▶ **EXERCISE A**:
Answer each question from the essay on the Human Development Index.
(i) Who proposed the Human Development Index, and in what year?
(ii) Where does India's economy rank in the world by GDP, and what share of its population lives under the poverty line?
(iii) What measures the dimension of living a long and healthy life?
▶ **EXERCISE B**:
State whether each statement agrees with the essay on the Human Development Index. Give yes or no, and quote the words of the essay that decide it.
(i) The value of the HDI ranges from 0 to 1.
(ii) The HDI was proposed by an Indian economist.
(iii) The HDI is used to measure how economic policies affect quality of life.
▶ **EXERCISE C**: According to the essay on the Human Development Index, why was the HDI proposed? Answer in one to three sentences.

▶ **TEXT**:
▼
Human Development Index In The Third World Countries essay

Organizations like the World Bank, International Monetary Fund and World Trade Organization have played catalytic role in shaping the global economy. Two world wars and current scourge of terrorism has helped the countries of the world to realize the worth of cooperation. It did not take long to realize that unless the mankind prospers uniformly, the living standards for the common man will only degrade further. Economists have utilized numerous tools to identify parameters that help in depicting the best measure of a country’s prosperity levels.

If Gross Domestic Product (GDP) is considered as the only criteria, then India has world’s tenth largest economy in terms of GDP but almost one-fourth of its population lives under the poverty line. The poverty line is defined simply defined as the income level below which a person cannot purchase bare minimum necessities to survive. The hidden flaws with conventional parameters, like GDP, per capita income etc, fall short of measuring a country’s wealth.

Such anomalies inspired a Pakistani economist called Mahbub ul Haq, to propose a parameter called Human Development Index in 1990. The Human Development Index (HDI) is a comparative measure of life expectancy, literacy, education, and standard of living for countries worldwide. It is a standard means of measuring well-being, especially child welfare. It is used to determine and indicate whether a country is a developed, developing, or underdeveloped country and also to measure the impact of economic policies on quality of life. (Davies et al, P:155)

Under the 2006 United Nations Development Program (UNDP), the Human Development Report (HDR) reflects that “HDI provides a composite measure of three dimensions of human development: living a long and healthy life (measured by life expectancy), being educated measured by adult literacy and enrolment at the primary, secondary and tertiary level) and having a decent standard of living (measured by purchasing power parity, income). ” (UNDP HDR 2006, P: 263) The value of HDI varies between 0 and 1. An HDI below 0. 5 is considered to represent low development.
▲
▶ **DATA EXTRACT**:
▼
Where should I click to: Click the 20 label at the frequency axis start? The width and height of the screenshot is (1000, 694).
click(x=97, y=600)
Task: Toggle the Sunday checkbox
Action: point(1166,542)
▲
▶ **EXPECTED ANSWER A**:
(i) Mahbub ul Haq, a Pakistani economist, proposed it in 1990.
(ii) India has the world's tenth largest economy by GDP, and almost one-fourth of its population lives under the poverty line.
(iii) Life expectancy measures it.

▶ **EXPECTED ANSWER B**:
(i) Yes: "The value of HDI varies between 0 and 1."
(ii) No: "Such anomalies inspired a Pakistani economist called Mahbub ul Haq, to propose a parameter called Human Development Index in 1990."
(iii) Yes: "also to measure the impact of economic policies on quality of life."

▶ **EXPECTED ANSWER C**: Conventional parameters such as GDP and per capita income have hidden flaws and fall short of measuring a country's wealth. For example, India has the world's tenth largest economy by GDP, yet almost one-fourth of its population lives under the poverty line. Such anomalies inspired Mahbub ul Haq to propose the HDI.